The trace files were in my udump directory, and this is what I saw:
When bad data excluded, query runs fast using Full Table Scan -
SINGLE TABLE ACCESS PATH
Column: MY_DATE Col#: 1 Table: MY_TABLE Alias: MY_TABLE
NDV: 10000 NULLS: 0 DENS: 1.0000e-04 LO: 2452971 HI: 2453970
NO HISTOGRAM: #BKT: 1 #VAL: 2
TABLE: MY_TABLE ORIG CDN: 10000 ROUNDED CDN: 10000 CMPTD CDN: 10000
Access path: tsc Resc: 38 Resp: 37
Access path: index (scan)
Index: TEST1_N1
TABLE: MY_TABLE
RSC_CPU: 74650907 RSC_IO: 9963
IX_SEL: 1.0000e+00 TB_SEL: 1.0000e+00
BEST_CST: 38.00 PATH: 2 Degree: 1
.
When bad data included, query runs slowly using Index Range Scan -
SINGLE TABLE ACCESS PATH
Column: MY_DATE Col#: 1 Table: MY_TABLE Alias: MY_TABLE
NDV: 10000 NULLS: 0 DENS: 1.0000e-04 LO: 2452971 HI: 3453971
NO HISTOGRAM: #BKT: 1 #VAL: 2
TABLE: MY_TABLE ORIG CDN: 10000 ROUNDED CDN: 10 CMPTD CDN: 10
Access path: tsc Resc: 38 Resp: 37
Access path: index (scan)
Index: TEST1_N1
TABLE: MY_TABLE
RSC_CPU: 89153 RSC_IO: 12
IX_SEL: 9.9883e-04 TB_SEL: 9.9883e-04
BEST_CST: 13.00 PATH: 4 Degree: 1
.
Here you can see here the falsely low computed cardinality, which in the case of the predicate I used, is NUM_ROWS * (value-low / high-low).

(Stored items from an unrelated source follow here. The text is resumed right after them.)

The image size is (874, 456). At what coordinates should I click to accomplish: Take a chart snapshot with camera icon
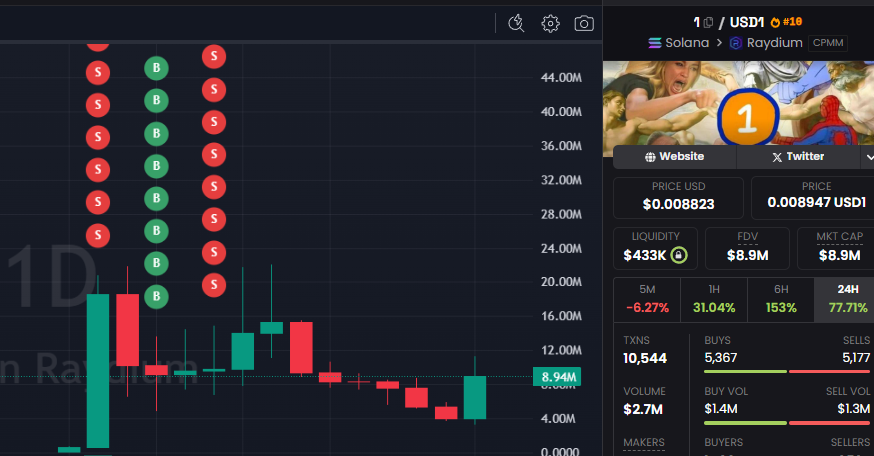click(x=584, y=23)
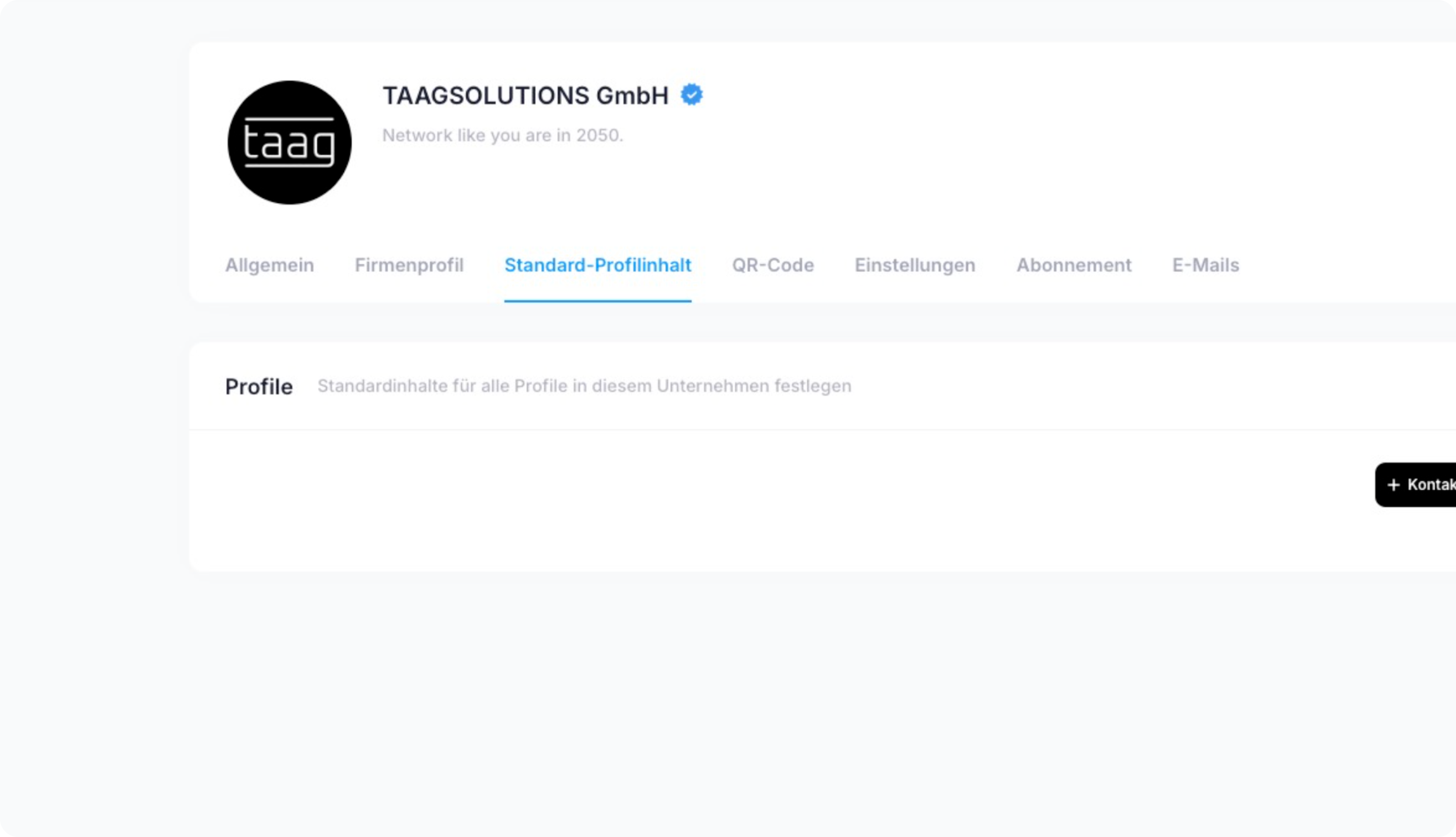The width and height of the screenshot is (1456, 837).
Task: Go to the Einstellungen tab
Action: 914,265
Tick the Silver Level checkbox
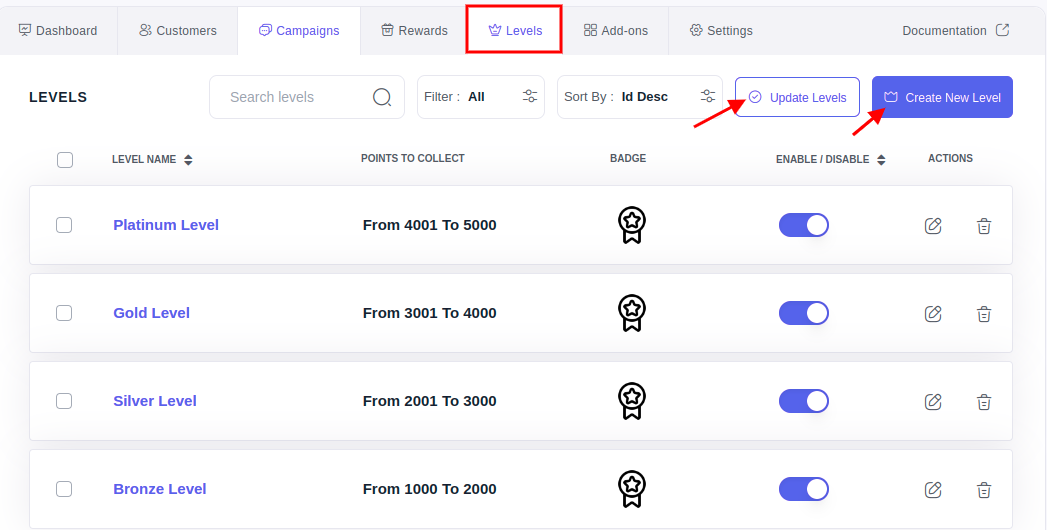 click(64, 401)
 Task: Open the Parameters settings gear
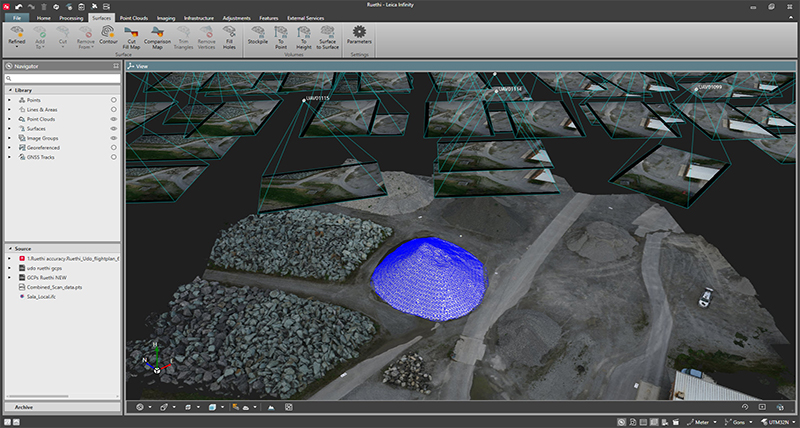(358, 35)
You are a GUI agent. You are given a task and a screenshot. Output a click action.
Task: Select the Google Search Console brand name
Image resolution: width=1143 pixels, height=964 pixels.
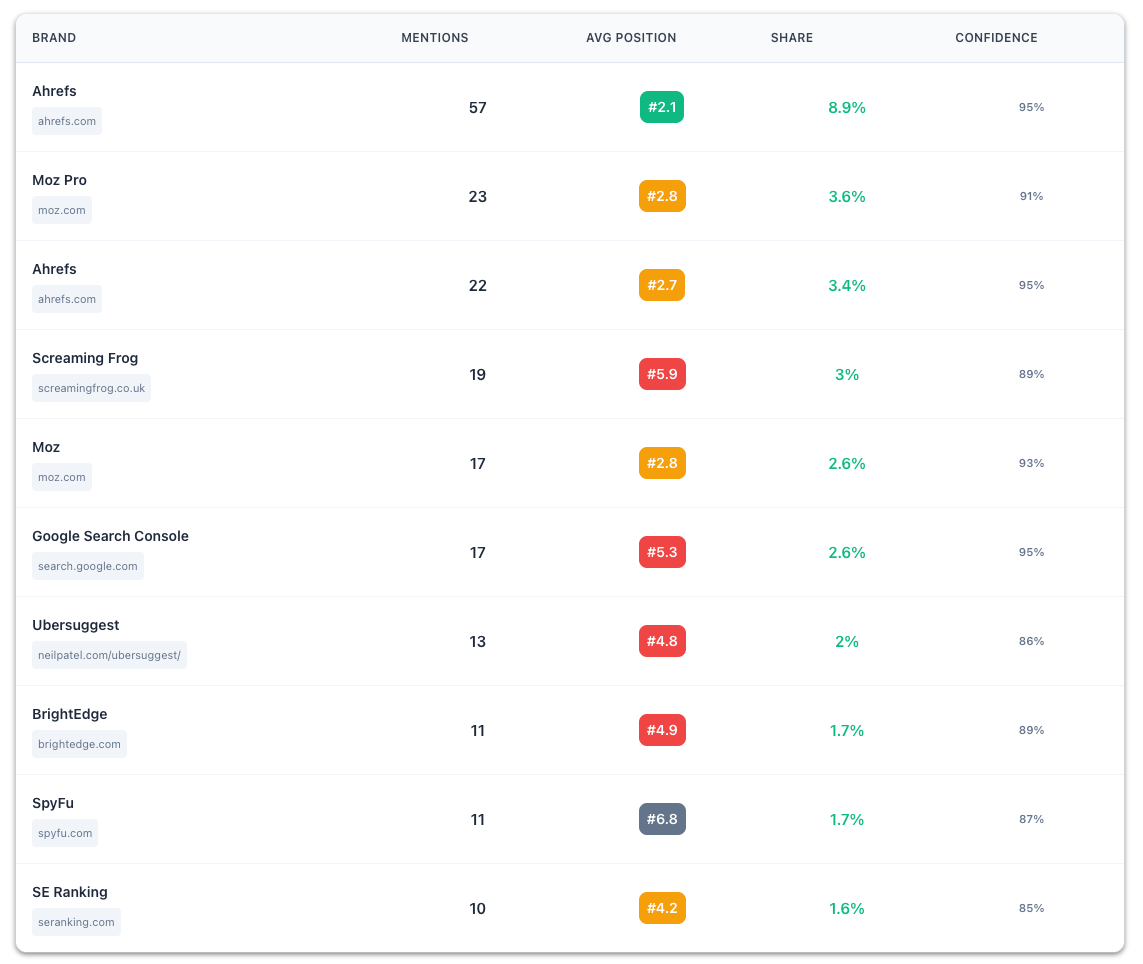click(110, 536)
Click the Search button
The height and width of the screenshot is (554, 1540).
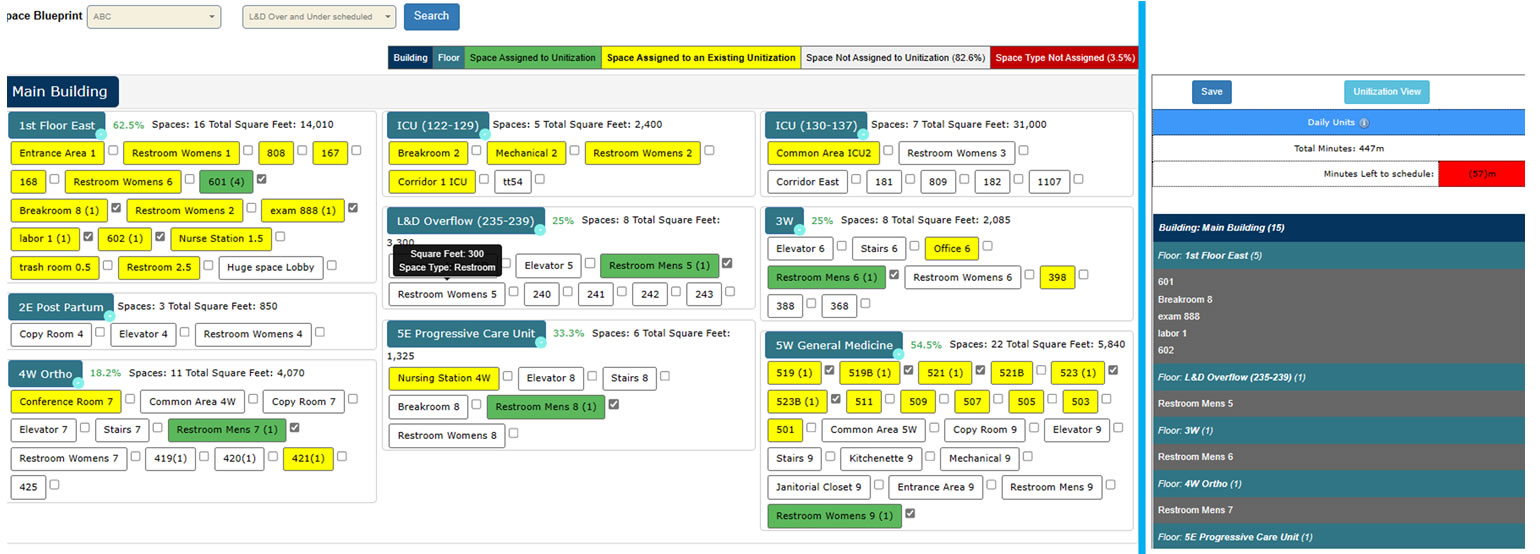point(431,16)
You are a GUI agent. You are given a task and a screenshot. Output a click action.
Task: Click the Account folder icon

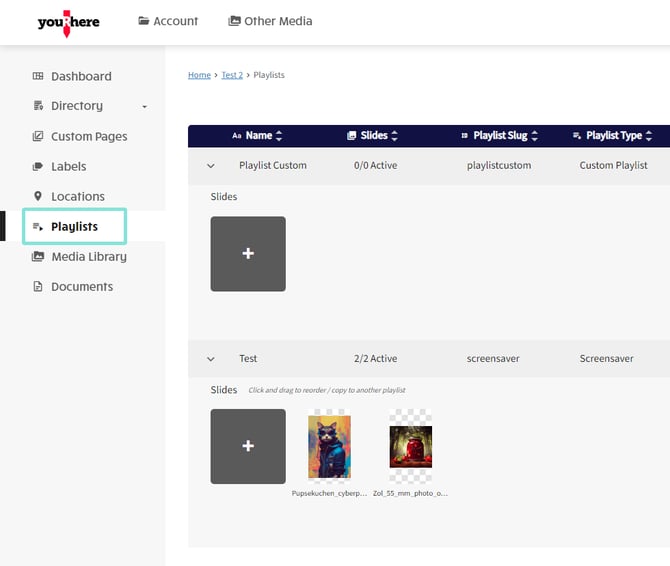144,21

I don't propose to reproduce it all here, but the paper by Wolfgang Breitling entitled "A look under the hood of CBO" is a good place to start reading up on this stuff if you are not familiar, and of course you can't discuss this without mentioning Jonathan Lewis' excellent "Cost Based Oracle Fundamentals".